Textauszug.
Abwanderung und Halten von Mitarbeitern
Durch Zahlungsunfähigkeiten der Großflächen-Anbieter kika/Leiner im vergangenen Jahr und jüngst auch Interio haben Tausende von Menschen ihren Arbeitsplatz verloren. Diese werden zwar schnell vom Markt absorbiert, allerdings nicht vom mittelständischen Einrichtungsfachhandel. „Wir rechnen damit, dass maximal 20 % dieser freigesetzten Fachkräfte im Einrichtungsfachhandel bleiben werden. Einerseits ist in Österreich die Tendenz zur Arbeitssuche im Umland des eigenen Wohnortes anstelle eines möglichen arbeitsbedingten Umzuges sehr verbreitet und die Chance, am selben Ort und in derselben Branche einen Job zu finden, oft relativ gering. Andererseits haben Lebensmittelkonzerne und Drogeriemärkte viele der hoch qualifizierten Arbeitssuchenden erfolgreich umworben und aufgenommen“, so Wimmer. „Personalneuaufnahmen sind aktuell im Einrichtungsfachhandel auch insgesamt relativ selten. Während vor zwei bis drei Jahren der Fachkräftemangel und Bedarf an Mitarbeitern sehr hoch waren, wird heute eher versucht, ein gutes Stammteam zu halten“.
Auch das freigesetzte Umsatzvolumen durch die Großflächen-Insolvenzen kommt aktuell nicht bei den Fachhändlern an. „Sicherlich wird es da oder dort so sein, dass Menschen, die bei Großflächenanbietern nicht mehr einkaufen können, zu Fachhändlern abwandern. Allerdings hat sich ein Großteil des fehlenden Umsatzes buchstäblich aufgelöst.“ Der starke Nachfragerückgang, die geringere Bautätigkeit, schwierige Finanzierungen und höhere Unsicherheit trafen den Einrichtungshandel dabei im Vergleich zu anderen Branchen nach Zeiten hohen Umsatzes besonders hart, berichtet Wimmer.
Vorsicht bei Großaufträgen
Um einen möglichen Schaden vom eigenen Unternehmen abzuwenden, sorgen Einrichtungsfachhändler für mögliche Zahlungsausfälle zunehmend stärker vor. So wird zum Beispiel in fast jedem Betrieb auf eine teilweise Vorauszahlung bestanden, denn dadurch wird absehbar, ob Aufträge, besonders im Objektgeschäft, tatsächlich abgewickelt werden können. Deshalb achtet man bei größeren Bauträgern auch auf die vorhandenen liquiden Mittel bzw. Ratings. Und das zu Recht, wie die jüngste Insolvenz von Signa beweist. Mögliche Schieflagen herauszufinden, ist allerdings gar nicht so leicht. SERVICE&MORE bieten seinen Mitgliedern ein eigenes Service zur Überprüfung von Auftraggebern, um zu klären, ob im konkreten Fall Garantien verlangt werden sollen oder offen beliefert werden kann.

[Einträge des Datensatzes]
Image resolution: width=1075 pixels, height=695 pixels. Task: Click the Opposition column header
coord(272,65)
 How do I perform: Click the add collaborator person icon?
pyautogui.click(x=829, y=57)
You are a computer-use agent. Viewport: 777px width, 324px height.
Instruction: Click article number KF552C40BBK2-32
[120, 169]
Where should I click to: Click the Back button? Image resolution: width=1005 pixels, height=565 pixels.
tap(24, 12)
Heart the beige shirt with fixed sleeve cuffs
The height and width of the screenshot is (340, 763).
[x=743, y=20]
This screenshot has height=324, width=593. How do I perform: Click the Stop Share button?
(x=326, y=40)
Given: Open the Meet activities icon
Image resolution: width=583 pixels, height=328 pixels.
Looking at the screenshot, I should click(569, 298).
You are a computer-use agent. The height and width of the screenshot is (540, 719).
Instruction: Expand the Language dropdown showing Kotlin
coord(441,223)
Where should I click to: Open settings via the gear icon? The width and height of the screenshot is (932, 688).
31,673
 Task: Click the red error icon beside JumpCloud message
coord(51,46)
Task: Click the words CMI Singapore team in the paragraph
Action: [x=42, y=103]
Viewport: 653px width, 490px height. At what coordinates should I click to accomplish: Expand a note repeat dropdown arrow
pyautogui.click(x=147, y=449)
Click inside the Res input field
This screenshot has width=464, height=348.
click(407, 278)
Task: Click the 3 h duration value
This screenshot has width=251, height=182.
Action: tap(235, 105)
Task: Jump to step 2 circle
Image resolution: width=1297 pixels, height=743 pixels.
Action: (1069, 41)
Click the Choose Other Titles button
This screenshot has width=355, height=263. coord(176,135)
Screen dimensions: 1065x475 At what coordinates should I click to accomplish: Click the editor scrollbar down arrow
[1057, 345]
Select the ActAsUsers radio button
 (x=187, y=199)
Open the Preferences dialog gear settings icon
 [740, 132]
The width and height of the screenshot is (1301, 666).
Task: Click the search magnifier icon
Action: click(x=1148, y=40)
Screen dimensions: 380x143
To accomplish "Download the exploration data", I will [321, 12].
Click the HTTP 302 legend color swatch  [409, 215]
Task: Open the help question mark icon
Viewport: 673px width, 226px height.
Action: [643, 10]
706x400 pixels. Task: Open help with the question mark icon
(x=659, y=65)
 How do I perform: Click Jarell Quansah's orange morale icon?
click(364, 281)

Ihre Aufgabe.
Schreiben Sie den Textauszug von „Vorsicht bei Großaufträgen“ bis „beliefert werden kann.“ erneut ab und tauschen Sie dabei „Vorauszahlung“ gegen „Anzahlung“ aus. Die Einträge spielen hierfür keine Rolle.

Antwort zur Aufgabe.
Vorsicht bei Großaufträgen
Um einen möglichen Schaden vom eigenen Unternehmen abzuwenden, sorgen Einrichtungsfachhändler für mögliche Zahlungsausfälle zunehmend stärker vor. So wird zum Beispiel in fast jedem Betrieb auf eine teilweise Anzahlung bestanden, denn dadurch wird absehbar, ob Aufträge, besonders im Objektgeschäft, tatsächlich abgewickelt werden können. Deshalb achtet man bei größeren Bauträgern auch auf die vorhandenen liquiden Mittel bzw. Ratings. Und das zu Recht, wie die jüngste Insolvenz von Signa beweist. Mögliche Schieflagen herauszufinden, ist allerdings gar nicht so leicht. SERVICE&MORE bieten seinen Mitgliedern ein eigenes Service zur Überprüfung von Auftraggebern, um zu klären, ob im konkreten Fall Garantien verlangt werden sollen oder offen beliefert werden kann.